DOCUMENT TEXT:
......

Two examples of apparent thefts are provided in the audit report.

In one instance, a receipt was issued on March 2, 2018, for a $5,000 cash bond payment, and the HCSO Safe Log shows the entire payment was removed from the jail safe on March 5, 2018, by Officer 515. A deposit ticket prepared and signed by Ellison on March 15 “indicated that only $2,000 of the $5,000 bond” was deposited into the Official Depository Account, Byrd reported. The $3,000 difference between what was receipted and what was deposited “is a $3,000 misappropriation of funds.”

Another receipt, issued by Ellison on Oct. 4, 2018, showed receipt of an $834 cash bond collected on behalf of a prisoner who was jailed for the Town of McCurtain. However, “no cash bond sheet could be located for this arrestee, the amount was not included on the HCSO Safe Log, and the amount could not be located as deposited on any Official Depository Ticket,” Byrd wrote. This incident “resulted in a misappropriation of $834.”

Segregation of duties

‘virtually nonexistent’

The audit also revealed that receipts were not issued for all cash bonds the sheriff’s office received. “Receipts should have been issued for all funds collected, regardless of the source, and should have been reconciled to deposits daily,” Byrd advised.

......

GIVEN RECORDS:
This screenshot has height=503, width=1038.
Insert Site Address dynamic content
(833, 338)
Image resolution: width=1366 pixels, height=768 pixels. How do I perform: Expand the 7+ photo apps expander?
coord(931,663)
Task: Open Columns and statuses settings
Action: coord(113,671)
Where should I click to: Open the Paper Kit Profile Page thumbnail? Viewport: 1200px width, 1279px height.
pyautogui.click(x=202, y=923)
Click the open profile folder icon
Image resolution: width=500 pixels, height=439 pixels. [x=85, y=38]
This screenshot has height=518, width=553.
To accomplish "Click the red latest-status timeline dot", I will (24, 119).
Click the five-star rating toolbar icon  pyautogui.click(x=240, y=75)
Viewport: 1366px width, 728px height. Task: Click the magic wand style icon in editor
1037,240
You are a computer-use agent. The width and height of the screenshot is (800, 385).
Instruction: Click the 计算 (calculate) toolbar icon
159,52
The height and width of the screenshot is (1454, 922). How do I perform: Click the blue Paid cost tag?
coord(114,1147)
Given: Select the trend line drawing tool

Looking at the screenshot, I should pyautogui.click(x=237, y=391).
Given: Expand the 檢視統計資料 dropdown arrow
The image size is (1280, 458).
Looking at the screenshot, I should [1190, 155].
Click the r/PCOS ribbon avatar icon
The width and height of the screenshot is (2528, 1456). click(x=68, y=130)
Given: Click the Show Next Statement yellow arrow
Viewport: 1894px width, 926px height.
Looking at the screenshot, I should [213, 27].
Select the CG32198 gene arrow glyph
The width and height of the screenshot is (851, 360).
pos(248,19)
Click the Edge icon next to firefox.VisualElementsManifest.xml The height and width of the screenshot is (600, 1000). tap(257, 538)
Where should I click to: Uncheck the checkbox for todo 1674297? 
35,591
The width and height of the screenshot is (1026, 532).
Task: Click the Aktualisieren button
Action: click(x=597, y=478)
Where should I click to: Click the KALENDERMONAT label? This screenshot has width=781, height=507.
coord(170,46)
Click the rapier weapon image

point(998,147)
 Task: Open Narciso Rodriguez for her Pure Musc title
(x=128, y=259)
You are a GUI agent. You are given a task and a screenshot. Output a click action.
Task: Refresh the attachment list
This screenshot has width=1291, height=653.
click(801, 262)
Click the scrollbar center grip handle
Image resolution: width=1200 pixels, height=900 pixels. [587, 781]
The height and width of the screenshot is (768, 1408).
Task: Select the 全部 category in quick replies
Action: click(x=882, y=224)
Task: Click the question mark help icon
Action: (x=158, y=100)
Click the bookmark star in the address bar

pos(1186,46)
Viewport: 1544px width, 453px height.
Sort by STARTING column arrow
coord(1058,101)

......

TASK 1:
Answer these questions from the text on the sheriff's office audit:
(a) How much of the $5,000 cash bond did the deposit ticket signed by Ellison on March 15 show as deposited?
(b) For which town was the prisoner with the $834 cash bond jailed?
(c) How often does Byrd say receipts should have been reconciled to deposits?
TASK 2:
Continue the text on the sheriff's office audit, picking up after its final sentence.

WRITTEN ANSWER 1:
(a) $2,000
(b) The Town of McCurtain
(c) Daily

WRITTEN ANSWER 2:
In another related matter, the Offender Data Information System indicated several individuals arrested in Haskell County were released when bail was posted for them or their fines were paid. However, Byrd pointed out, “the arrestees were actually released” after cash bonds were posted, “confirming that cash bonds collected were not properly recorded and accounted for in ODIS.”

Policies governing financial matters in the Haskell County Sheriff’s Office “had been in place” for approximately 20 years, “long before I got here,” said Turner, who is in his second term.

Also, funds that were received in the HCSO were not deposited daily “as required by statute.” Several factors “contributed to the loss of cash bond revenue,” Byrd wrote, “the Number One factor being the lack of a segregation of duties” between receipting, depositing and vouchering of cash bonds. This lack of segregation of duties was “virtually nonexistent, which led to an increased risk for misappropriation of funds,” Byrd wrote.

“It’s very hard for a rural department of our size to segregate duties” as recommended by the state auditor,” Turner said. Nevertheless, “Those duties have now been distributed among several people in our office, including the jail staff.”

The sheriff said that when he “went back through our records, I discovered we had a problem.” The cash bond account “should have zeroed out each month,” said Turner, 38, who previously worked for the district attorney’s office and received training in financial investigations of crimes such as drug cases.

“I was able to see some discrepancies very quickly” in his department’s ledgers, Turner said. “I kicked it to the D.A., and he contacted the state auditor to request an audit.”

“I’m very displeased when a member of the department’s ‘family’ lets us down,” he said. “It’s disheartening.”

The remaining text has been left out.